● **Directions for this task**
Pick out each line in the data below that contains the word "green", and copy those lines in full.

● **Data for processing**
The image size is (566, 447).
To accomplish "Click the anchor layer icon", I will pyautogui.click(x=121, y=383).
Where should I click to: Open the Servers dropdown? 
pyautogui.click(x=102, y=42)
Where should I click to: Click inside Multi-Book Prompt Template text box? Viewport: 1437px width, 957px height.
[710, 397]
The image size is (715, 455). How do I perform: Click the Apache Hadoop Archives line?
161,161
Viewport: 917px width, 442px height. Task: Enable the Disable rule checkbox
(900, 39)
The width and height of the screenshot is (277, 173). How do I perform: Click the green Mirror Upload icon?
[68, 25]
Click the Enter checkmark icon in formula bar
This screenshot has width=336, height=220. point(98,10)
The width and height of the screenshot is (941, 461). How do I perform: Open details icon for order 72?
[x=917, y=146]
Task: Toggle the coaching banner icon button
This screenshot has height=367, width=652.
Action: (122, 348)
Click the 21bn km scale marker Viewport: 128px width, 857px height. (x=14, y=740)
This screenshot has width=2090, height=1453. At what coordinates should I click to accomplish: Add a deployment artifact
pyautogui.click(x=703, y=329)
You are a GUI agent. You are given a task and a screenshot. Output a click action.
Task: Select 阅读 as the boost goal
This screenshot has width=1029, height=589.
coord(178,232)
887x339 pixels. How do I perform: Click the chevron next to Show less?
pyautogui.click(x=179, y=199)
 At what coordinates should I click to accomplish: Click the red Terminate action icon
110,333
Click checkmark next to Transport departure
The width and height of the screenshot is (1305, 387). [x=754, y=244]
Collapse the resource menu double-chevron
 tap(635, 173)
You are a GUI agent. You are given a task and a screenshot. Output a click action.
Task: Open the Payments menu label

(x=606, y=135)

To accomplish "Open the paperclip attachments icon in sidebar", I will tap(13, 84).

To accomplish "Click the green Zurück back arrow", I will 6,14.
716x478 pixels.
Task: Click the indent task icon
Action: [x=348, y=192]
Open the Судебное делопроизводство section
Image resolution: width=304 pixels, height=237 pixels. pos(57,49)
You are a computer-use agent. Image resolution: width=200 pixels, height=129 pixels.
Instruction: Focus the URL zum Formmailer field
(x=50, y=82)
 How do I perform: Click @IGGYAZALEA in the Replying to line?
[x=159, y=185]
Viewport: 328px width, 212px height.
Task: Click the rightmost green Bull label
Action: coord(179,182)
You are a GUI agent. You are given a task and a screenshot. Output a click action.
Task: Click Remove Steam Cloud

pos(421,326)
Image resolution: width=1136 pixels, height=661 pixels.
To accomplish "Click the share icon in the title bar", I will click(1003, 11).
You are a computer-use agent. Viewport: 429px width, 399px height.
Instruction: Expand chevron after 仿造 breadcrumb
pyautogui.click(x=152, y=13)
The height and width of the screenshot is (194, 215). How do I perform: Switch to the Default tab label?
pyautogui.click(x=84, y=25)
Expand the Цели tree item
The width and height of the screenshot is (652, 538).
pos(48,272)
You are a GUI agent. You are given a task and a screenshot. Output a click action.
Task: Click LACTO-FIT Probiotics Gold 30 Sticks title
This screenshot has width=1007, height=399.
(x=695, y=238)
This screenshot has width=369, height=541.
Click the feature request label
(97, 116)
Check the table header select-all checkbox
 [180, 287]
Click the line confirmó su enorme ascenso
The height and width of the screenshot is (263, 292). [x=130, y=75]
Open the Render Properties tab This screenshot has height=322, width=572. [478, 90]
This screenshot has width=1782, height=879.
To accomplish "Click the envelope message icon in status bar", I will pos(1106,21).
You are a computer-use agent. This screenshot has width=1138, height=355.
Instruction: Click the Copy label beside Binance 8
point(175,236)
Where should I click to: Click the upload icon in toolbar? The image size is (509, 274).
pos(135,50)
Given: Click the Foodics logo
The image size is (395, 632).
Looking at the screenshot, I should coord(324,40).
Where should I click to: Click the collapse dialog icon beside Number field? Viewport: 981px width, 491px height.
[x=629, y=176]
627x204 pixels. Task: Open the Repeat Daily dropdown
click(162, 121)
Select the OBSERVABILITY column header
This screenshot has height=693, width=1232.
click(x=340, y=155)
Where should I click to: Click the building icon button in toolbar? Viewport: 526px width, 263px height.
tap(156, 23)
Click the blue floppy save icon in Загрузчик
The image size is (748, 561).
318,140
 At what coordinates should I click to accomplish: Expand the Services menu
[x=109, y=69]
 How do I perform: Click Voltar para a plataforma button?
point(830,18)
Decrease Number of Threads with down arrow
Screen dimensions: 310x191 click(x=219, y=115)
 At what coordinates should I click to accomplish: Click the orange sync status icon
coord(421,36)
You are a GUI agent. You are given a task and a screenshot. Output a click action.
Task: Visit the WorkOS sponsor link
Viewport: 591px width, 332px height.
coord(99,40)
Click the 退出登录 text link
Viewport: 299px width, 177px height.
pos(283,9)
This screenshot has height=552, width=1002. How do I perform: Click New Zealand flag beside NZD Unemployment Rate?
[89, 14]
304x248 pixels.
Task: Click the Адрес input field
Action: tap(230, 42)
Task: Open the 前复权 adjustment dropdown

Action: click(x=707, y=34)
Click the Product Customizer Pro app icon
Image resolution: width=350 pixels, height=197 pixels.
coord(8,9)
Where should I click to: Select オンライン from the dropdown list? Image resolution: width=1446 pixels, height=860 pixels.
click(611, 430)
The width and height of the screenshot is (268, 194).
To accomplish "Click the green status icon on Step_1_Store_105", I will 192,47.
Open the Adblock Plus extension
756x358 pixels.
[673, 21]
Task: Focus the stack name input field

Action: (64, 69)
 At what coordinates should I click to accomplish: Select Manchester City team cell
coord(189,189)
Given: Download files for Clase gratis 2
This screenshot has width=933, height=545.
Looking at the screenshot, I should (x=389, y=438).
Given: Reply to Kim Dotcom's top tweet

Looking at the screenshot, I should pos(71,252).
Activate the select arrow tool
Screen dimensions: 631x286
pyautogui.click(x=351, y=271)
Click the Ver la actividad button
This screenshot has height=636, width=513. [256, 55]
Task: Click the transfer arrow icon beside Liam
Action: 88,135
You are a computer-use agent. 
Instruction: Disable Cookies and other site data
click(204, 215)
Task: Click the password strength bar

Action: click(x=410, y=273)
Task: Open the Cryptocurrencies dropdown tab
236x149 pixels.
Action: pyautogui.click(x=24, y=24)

● **Solution to this exercise**
The width and height of the screenshot is (277, 173). How do I perform: Click the green Mirror Upload icon?
To accomplish "Click the green Zurück back arrow", I will 6,14.
Task: Click the rightmost green Bull label
To accomplish "Click the green status icon on Step_1_Store_105", I will 192,47.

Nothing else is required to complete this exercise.